Public Sector Explores How Artificial Intelligence Might Help with Enhancing Cyber Security Efforts

Artificial intelligence (AI) is capturing the imagination of business and technology leaders in virtually every industry. The promise of technology solutions based on AI is certainly compelling, with potential benefits including greater efficiency, reduced errors, cost savings, enhanced customer services, etc.

One area where AI holds particular appeal—but might not be garnering as much attention—is in defending against cyber security threats. Just as AI can deliver powerful insights and automation to support a variety of business processes, it can help organizations outsmart cyber criminals who are becoming ever more sophisticated in their attack methods.

One market segment—the U.S. federal government—is giving AI a lot of thought from a cyber security perspective. A recent report by MeriTalk, a public-private partnership focused on improving the outcomes of government IT, examines how U.S. federal government IT executives foresee using AI to combat cyber threats.

According to the study, “The Federal Cyber AI IQ Test,” underwritten by IBM, federal IT managers see cyber security as the single biggest opportunity for AI in the federal government. That’s quite a notable finding, given all the potential applications of AI within government operations.

MeriTalk in the fall of 2017 conducted an online survey of 150 federal IT managers familiar with their agency’s AI plans and policies. More than half of the federal IT professionals (59%) select cyber as the first AI application for use at their agency, followed by data analytics (45%), fraud detection (31%), and risk management (26%). 

A large majority of those surveyed (90%) said AI could help prepare agencies for real-world cyber attack scenarios, and 87% said it would improve the efficiency of the federal cyber security workforce.

Most of the managers (91%) said their agency could use AI to monitor human activity and deter insider threats. This includes detecting suspicious elements, detecting large amounts of data being downloaded, analyzing risky user behavior, detecting an escalation in privileges, detecting the first time a user accesses a high-value server, and automatically adding suspicious users to a watch list.

Five years from now, the IT managers estimate that AI could help detect an average of 44% of cyber security breaches or hacking attempts. Nearly all expect AI to help reduce breach detection and response times.

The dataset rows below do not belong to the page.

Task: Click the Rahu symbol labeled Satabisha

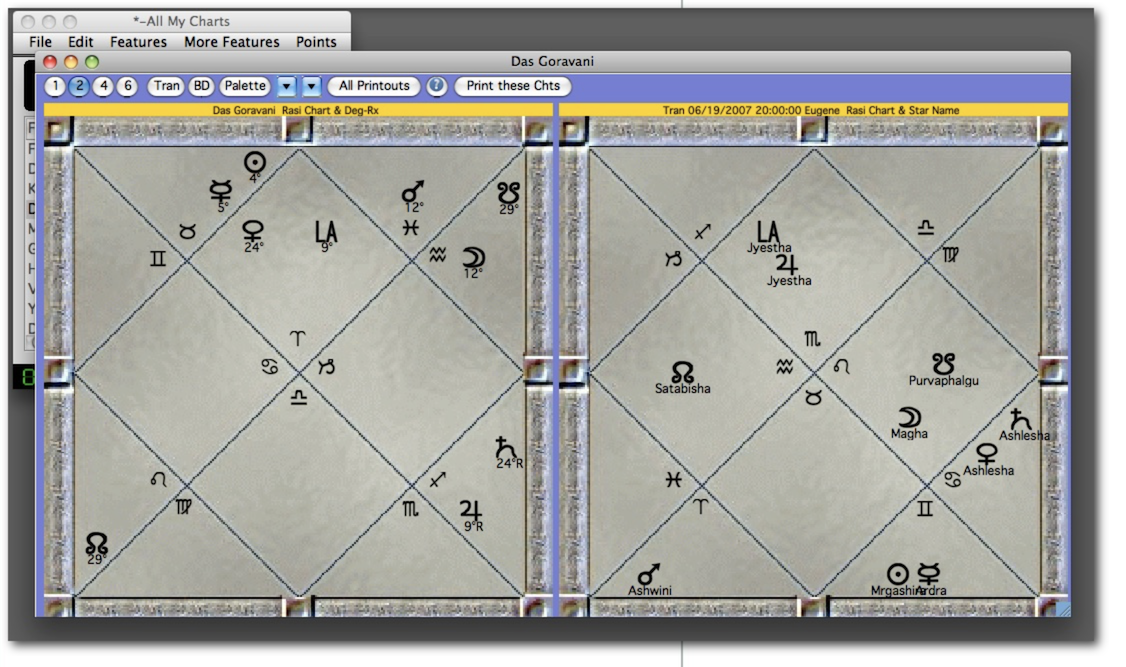Action: 682,372
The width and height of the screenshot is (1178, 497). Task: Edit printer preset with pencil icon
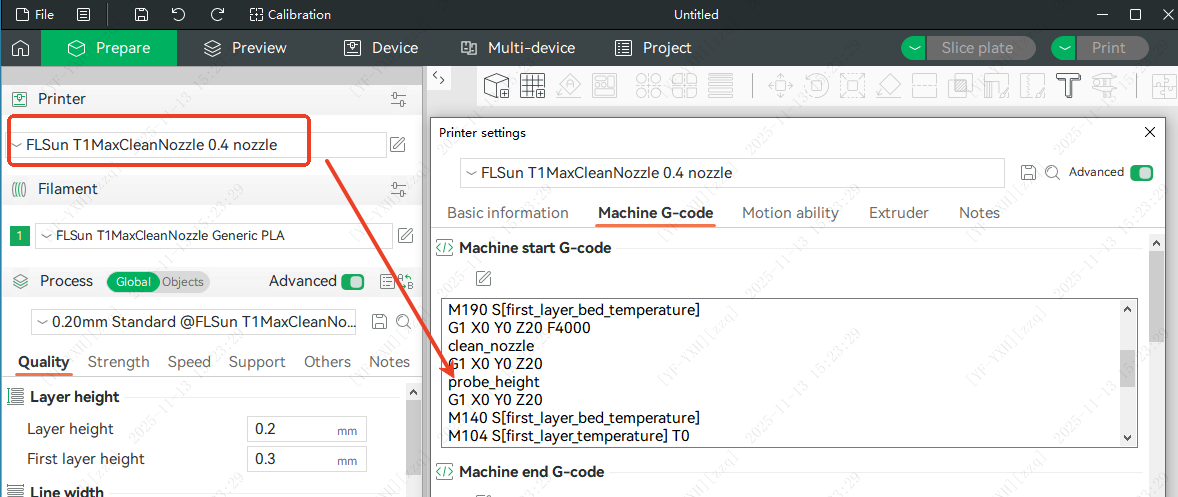tap(397, 145)
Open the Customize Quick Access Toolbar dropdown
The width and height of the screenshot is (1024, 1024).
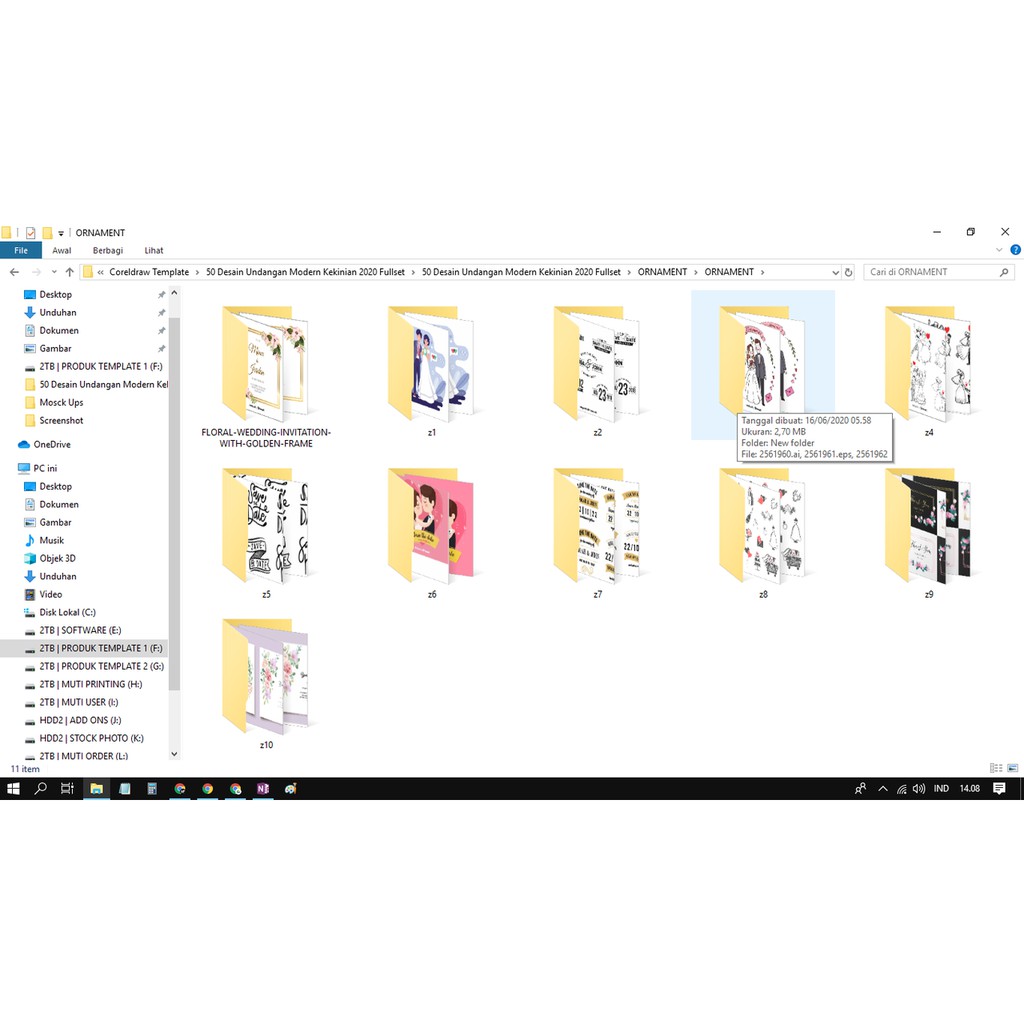tap(61, 233)
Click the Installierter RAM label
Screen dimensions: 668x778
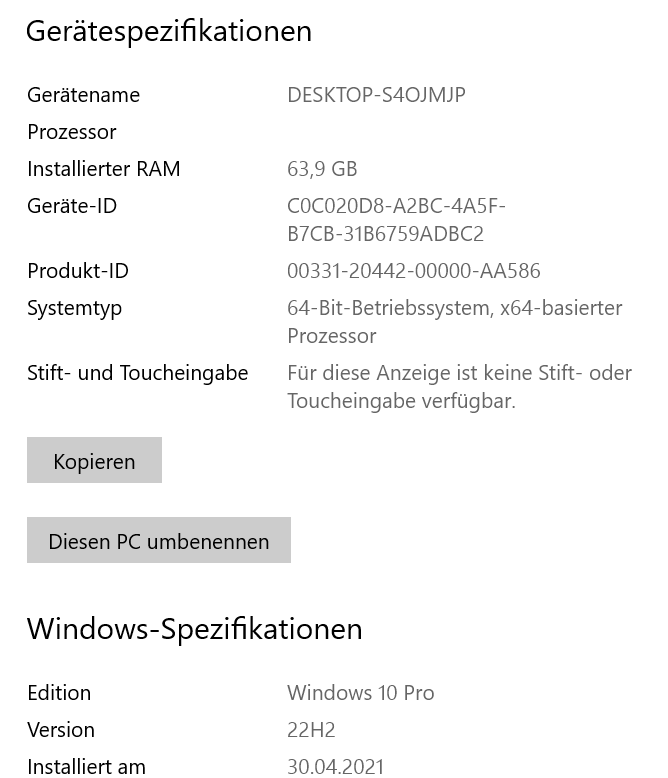(104, 169)
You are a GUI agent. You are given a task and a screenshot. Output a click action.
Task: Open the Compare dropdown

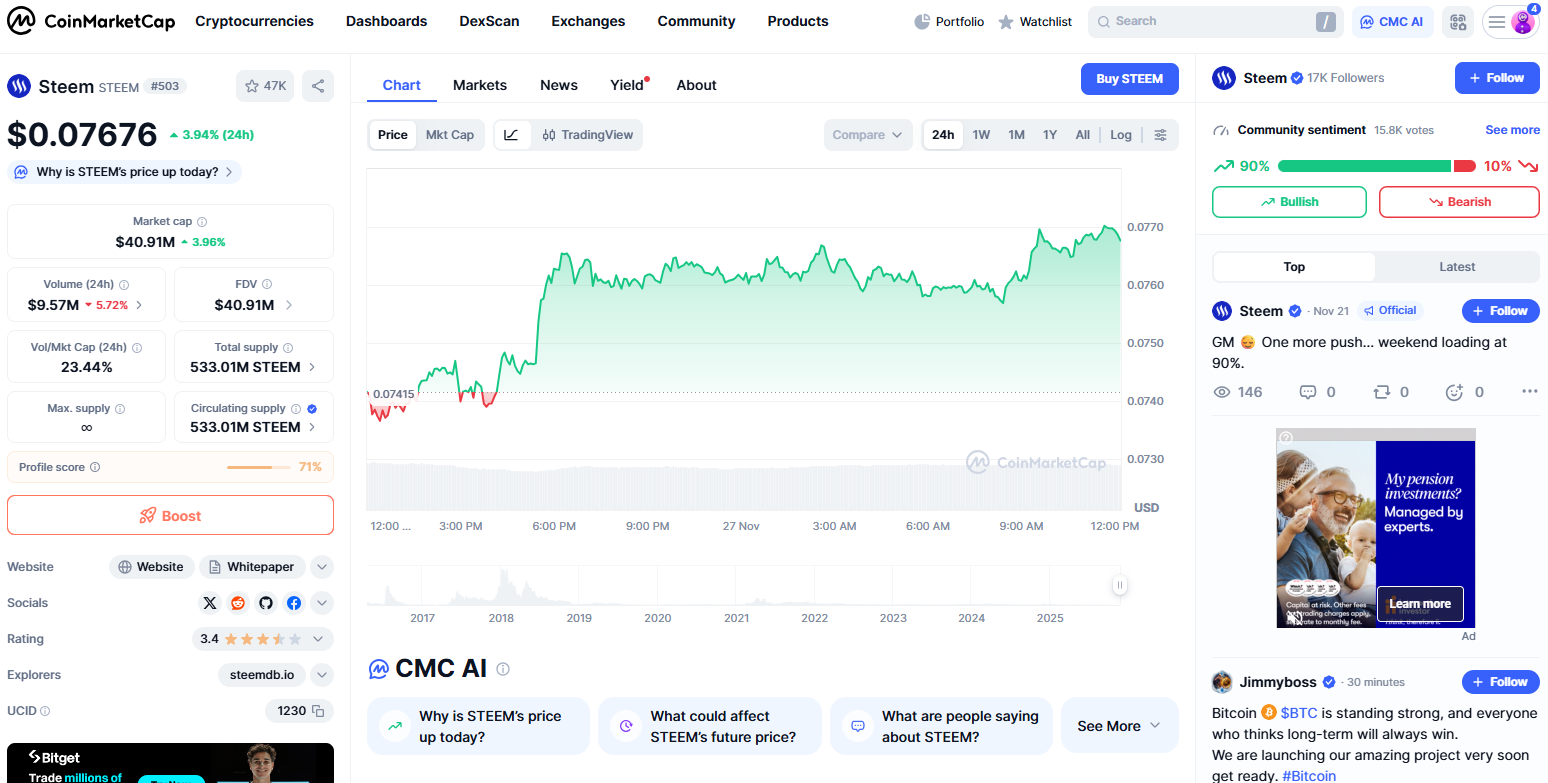[x=868, y=135]
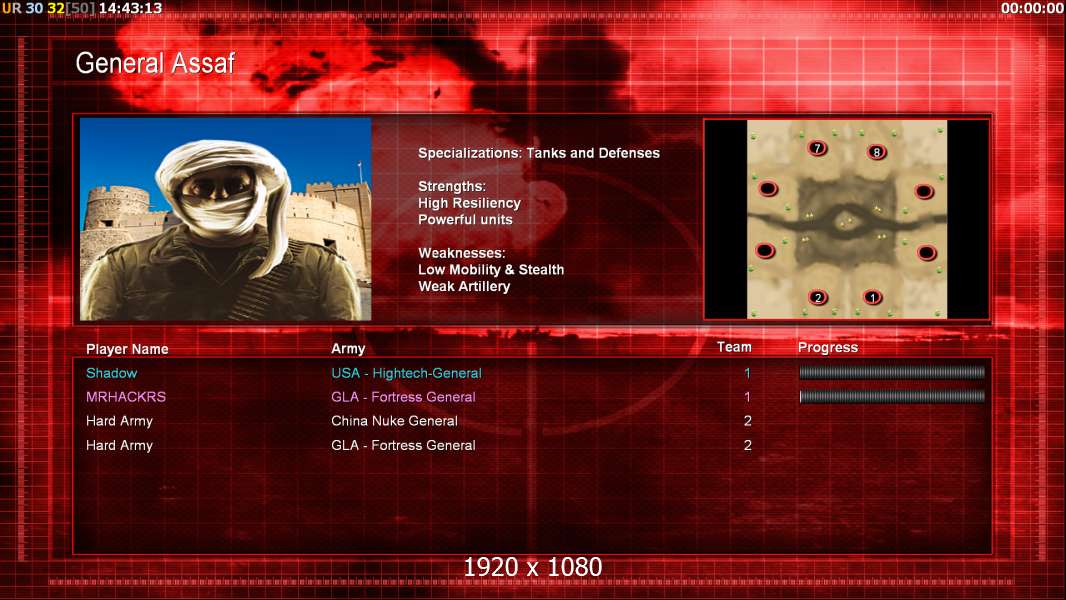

Despite all the promise of AI as a valuable cyber security tool, only 21% of the IT managers queried said they are “very comfortable” with the idea of using AI for cyber security today. And many are not willing to lead the pack when it comes to AI deployment, with nearly half expressing concern about being the first to install AI on the front lines. They would prefer to wait for others to adopt and test AI before forging ahead with deployments.

Against this backdrop, the report said, it’s interesting to note that 54% of agencies have begun discussing the use of AI for cyber security. And of that group, 41% have a formal strategy for integrating AI into their cyber security efforts. Another 53% are working to create such a strategy.

Department of Defense and intelligence-related agencies are significantly more likely than civilian agencies to say they have begun discussing the use of AI for cyber security, the report said.

When asked how they might use AI for security purposes, the top response from all the survey respondents was for detecting breaches/hacking attempts (cited by 70%), predicting threats 64%), uncovering new patterns (51%), training/planning for cyber attacks (46%), automating threat response (42%), predicting human behavior (38%), and correlating industry data and research (35%).

As for “human factors”, those surveyed said AI is more likely to add jobs to the workforce than eliminate them. The managers said AI will allow cyber security workers to react to attacks more quickly, allow them more time for advanced investigations, and improve strategic planning and scenario training.

With the advent of cloud computing, the Internet of Things (IoT), and other next-generation technologies, the federal government's digital footprint is growing at an exponential rate, the study noted. “But as the amount of data explodes, so does the number of cyber adversaries and vulnerabilities in our government’s networks,” it says.

Without the proper resources and capabilities to manually defend against this deluge of cyber attacks, the report said, “artificial intelligence could be the missing link in fully securing our government. And though AI still maintains a futuristic connotation, machine learning and cognitive solutions can have an immediate impact on federal cyber intelligence.”